CJFE criticises government pressure on newspapers in the Philippines

Tuesday, July 27, 1999

CJFE criticises government pressure on newspapers in the Philippines

27 July 1999

His Excellency Joseph Ejercito Estrada
President of the Republic of the Philippines
Office of the President
Malacanang Palace
Manila, Philippines
Fax: +63 2 735 6152

Your Excellency,

On behalf of Canadian Journalists for Free Expression (CJFE), a non-governmental organisation that promotes freedom of expression worldwide, I would like to express my serious concern over the ongoing advertising boycott of the “Philippine Daily Inquirer,” one of the Philippines’ top newspapers. Persistent evidence indicates that the boycott may have been instigated at the urging of President Estrada’s office.

Open criticism of the “Inquirer” by the President has recently prompted many large private and government-run corporations to withdraw their advertising from the “Inquirer”, despite the fact that the newspaper is the largest-circulation daily in the country. The president criticises the paper, contending that the “Inquirer” publishes only negative stories about him - a charge the “Inquirer” denies.

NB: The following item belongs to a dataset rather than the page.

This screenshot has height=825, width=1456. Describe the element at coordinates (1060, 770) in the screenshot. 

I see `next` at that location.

Movie producers - whose ads constitute an important segment of the newspaper’s revenue base - have stated in the local international press that they withdrew their advertisements from the “Inquirer” as a “gesture of sympathy” for the President. The pullout came after a group of producers met with the President to request a tax break for their industry. The President’s spokesperson has since announced that the tax breaks have been approved. It is suspected that the advertisements were pulled out of the “Inquirer” in exchange for the tax incentives.

This is but one example of how the government has exerted its undue influence to affect the ownership or editorial integrity of the media in the Philippines. Such abuse of power works to undermine the guarantees set forth in Article 19 of the Universal Declaration of Human Rights, which establishes the right to free expression “without interference”.

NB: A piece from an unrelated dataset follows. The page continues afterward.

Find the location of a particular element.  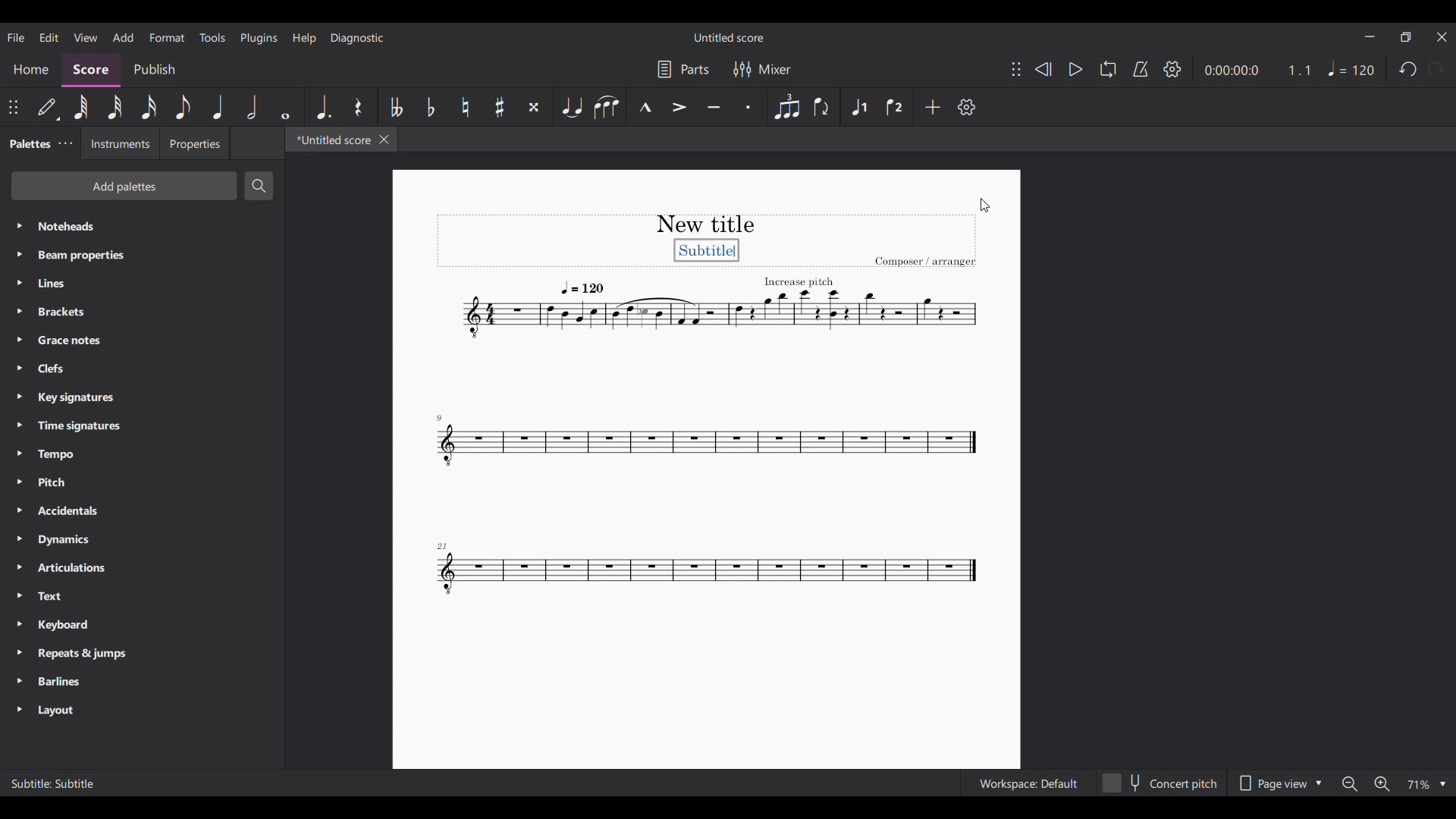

The strength of the free press in the Philippines has been the envy of journalists throughout the region, and the preservation of this tradition is crucial to maintaining the health of any democracy. Even the appearance of governmental interference with the media can have a profoundly chilling effect on the state of press freedom in the country.

I respectfully request that the President publicly urge an end to the advertising boycott of the “Inquirer” and disavow any support for such a strategy of harassment.